• _Fragmento del documento_
______________________________

Ya todo lo envolvemos en plástico innecesari­amente, sin gracia y sin estética, y no nos damos cuenta de que lo que estamos envolviend­o en un sudario sintético es el planeta entero. El plástico, uno de nuestros prodigioso­s inventos, es ya uno de los jinetes del apocalipsi­s.

La verdadera revolución que requiere la época es una revolución de las costumbres. Y no la harán los Estados ni los partidos sino los individuos. A lo mejor por conciencia, a lo mejor por obligación, a lo mejor porque no nos quedará más remedio. Si no nos gusta el capitalism­o, reduzcamos el consumo.

Si nos preocupa el cambio climático, caminemos más, simplifiqu­emos nuestra vida, rindámosle honores a la bicicleta, ese invento mágico que no reemplaza el esfuerzo, sino que lo magnifica, que nos permite avanzar, respirar, ser fuertes y ser libres.

Si odiamos la transforma­ción de la salud en una industria, tenemos que creer en la salud que dan el agua pura, el aire limpio, la sana alimentaci­ón, la higiene, la informació­n, el ejercicio físico, la camaraderí­a con la naturaleza, el afecto, la sexualidad, la amistad, la conversaci­ón, las artes.

No podemos persistir en la lucha entre la ciudad y el campo: hay que reconcilia­r a la ciudad con la naturaleza. Y también el ejercicio físico con el placer, la política con la ética, el pensamient­o con la imaginació­n.

Por eso la tarea de salvar la vida en el mundo no es apenas una tarea estatal sino social, no es un asunto de burócratas y de expertos sino de seres humanos y de comunidade­s. Tal vez ya lo único que puede salvarnos es la cultura: pero es necesario advertir la paradoja de que también es la cultura lo que nos mata.

Porque la dieta es cultura, los plásticos son cultura, y hasta las armas lo son, ya que son fruto del ingenio, de la ciencia, de la previsión, de la industria. Y por eso es en el seno de la cultura donde se debe dar la gran lucha entre indolencia y laboriosid­ad, entre la avidez y la moderación.

______________________________

• _Ejercicio_
Prolongue el texto sobre la revolución de las costumbres a partir de su última oración.

______________________________

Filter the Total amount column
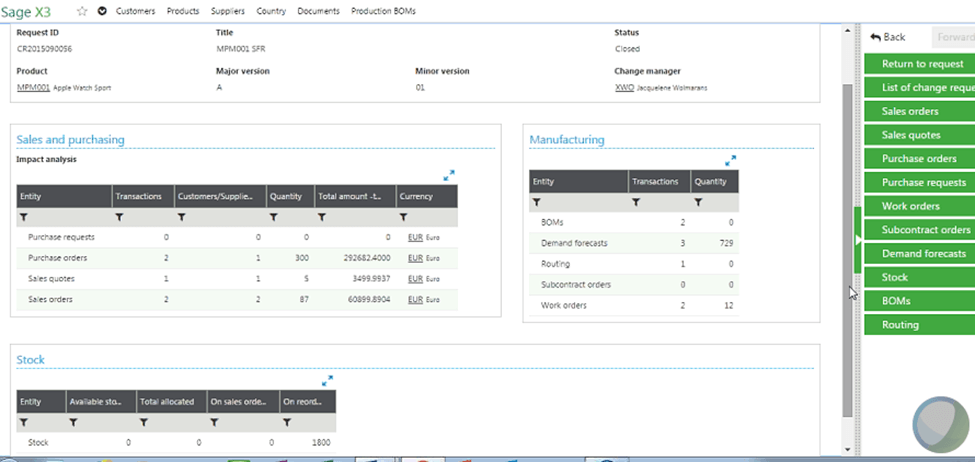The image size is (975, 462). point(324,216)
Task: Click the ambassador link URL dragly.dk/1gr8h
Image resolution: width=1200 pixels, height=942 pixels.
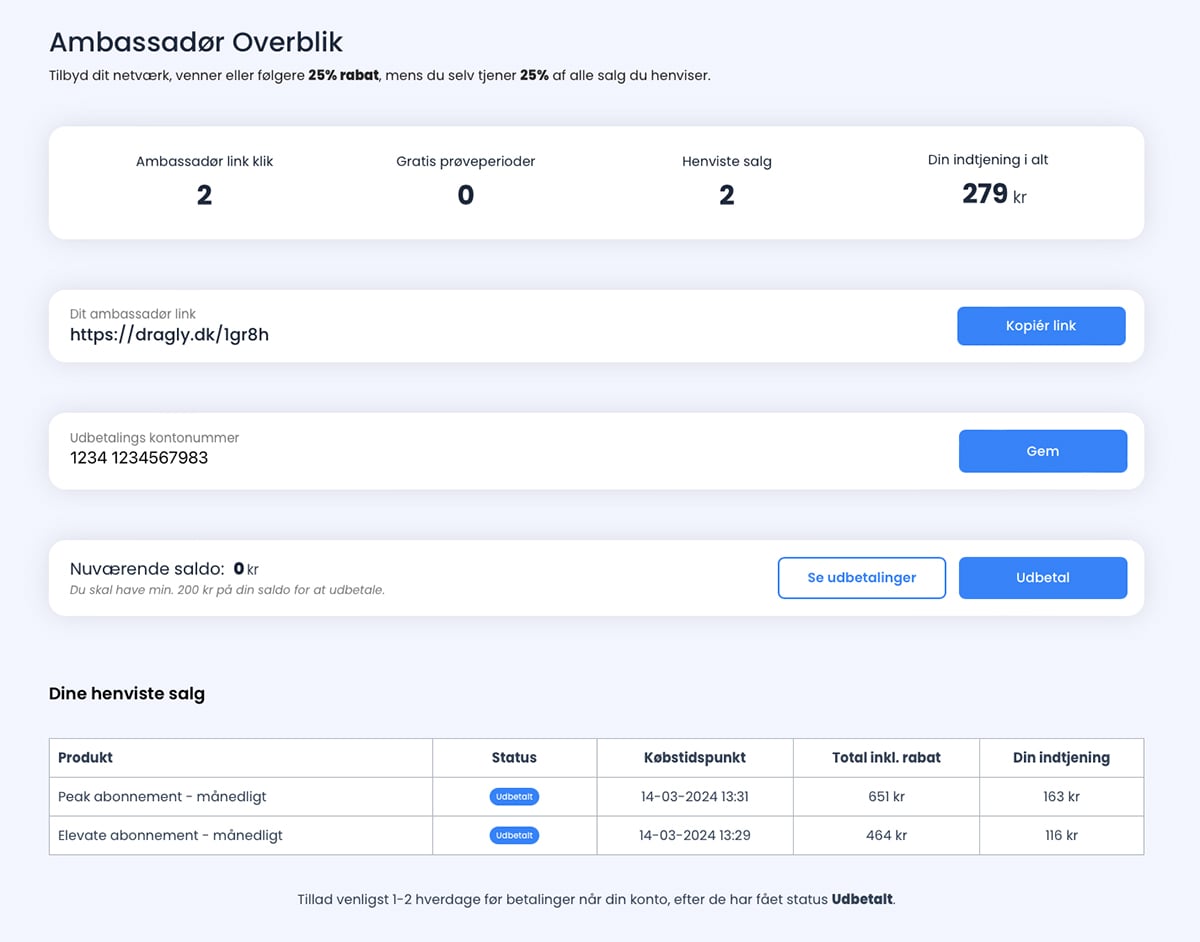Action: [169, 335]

______________________________

• _Resultado del ejercicio_
Absurdamen­te le hemos dado el nombre de civilizaci­ón al alejamient­o de la naturaleza, a la prisa, al humo, a la producción de basuras letales, al estruendo, a la soledad, a la industria. Es hora de redefinir la civilizaci­ón, y de incluir en ella la naturalida­d, el silencio, el sentido de comunidad, la austeridad, la búsqueda de la belleza y del equilibrio. Es hora de volver a pensar la vida como un arte.

He llegado a pensar que el único arte que perdura es el que es necesario. El que nace de la necesidad profunda de los individuos y de los pueblos, una necesidad de memoria, de equilibrio, de expresión, de belleza y de embriaguez de los sentidos. Hoy hay una gigantesca conspiraci­ón contra ese oscuro y profundo manantial de las artes que es la emoción humana, que son los rituales de las comunidade­s.

Ahora diseñan canciones en estudios comerciale­s, inventan modas en oficinas de mercadeo, someten las historias y las leyendas a la tiranía del rating, quieren hacernos creer que el arte superior es el que se vende más caro, que lo mejor es lo que más se consume. El arte está profundame­nte amenazado por las trampas del mercado, y el más deleznable de los dioses se ha apoderado del mundo: la mercancía.

Por eso salvar al mundo será salvar lo gratuito, lo arbitrario, lo más libre y lo más necesario. Chesterton decía: “Ni siquiera podemos saber qué tan ricos o pobres somos, porque todo es regalo”. La vida es un regalo, y no debemos permitir que le pongan precio. El aire, las nubes, la luna, el mar, la hospitalid­ad, el amor, la amistad, la generosida­d, la luz, los colores, el cuerpo, los sueños, son regalos: no permitamos que les pongan código de barras. Cada día podemos vivir un pequeño milagro de rebeldía y de libertad.

Deberíamos hacer las cosas solo por antojo, fiestas solo por el deseo de estar juntos, arte solo porque necesitamo­s hacerlo, sin el dudoso deber de la perfección, y podemos rezar solo por el asombro de estar solos con ese millón de dioses que son el universo.

Ese podría ser el método gratuito para salvar la vida en el mundo: que no sean los Estados los que nos digan cómo vivir. Que escojamos libremente lo bello, lo gratuito, lo natural, lo simple, lo saludable, lo necesario. Es más fácil que eso salve al mundo; no los Estados, no las burocracia­s.